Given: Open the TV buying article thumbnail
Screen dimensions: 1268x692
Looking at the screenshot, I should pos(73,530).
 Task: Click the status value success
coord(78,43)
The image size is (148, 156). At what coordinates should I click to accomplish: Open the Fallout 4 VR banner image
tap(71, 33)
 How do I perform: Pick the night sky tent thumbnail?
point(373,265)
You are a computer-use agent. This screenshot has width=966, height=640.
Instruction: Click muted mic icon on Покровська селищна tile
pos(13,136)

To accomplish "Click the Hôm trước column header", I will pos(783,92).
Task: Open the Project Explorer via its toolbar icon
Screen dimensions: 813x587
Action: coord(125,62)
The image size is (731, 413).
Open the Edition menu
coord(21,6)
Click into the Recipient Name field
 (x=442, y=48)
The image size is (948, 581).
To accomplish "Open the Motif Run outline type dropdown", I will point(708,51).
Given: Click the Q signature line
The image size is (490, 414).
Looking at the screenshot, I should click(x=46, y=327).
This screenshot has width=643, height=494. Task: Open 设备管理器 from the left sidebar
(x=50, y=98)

◆ ◆ ◆ ◆ ◆

▸ Directions
Each line from the one containing "Given: Click the Q signature line" through the end of the listing above should be copied exactly, with no other line included.

▸ Solution
Given: Click the Q signature line
The image size is (490, 414).
Looking at the screenshot, I should click(x=46, y=327).
This screenshot has width=643, height=494. Task: Open 设备管理器 from the left sidebar
(x=50, y=98)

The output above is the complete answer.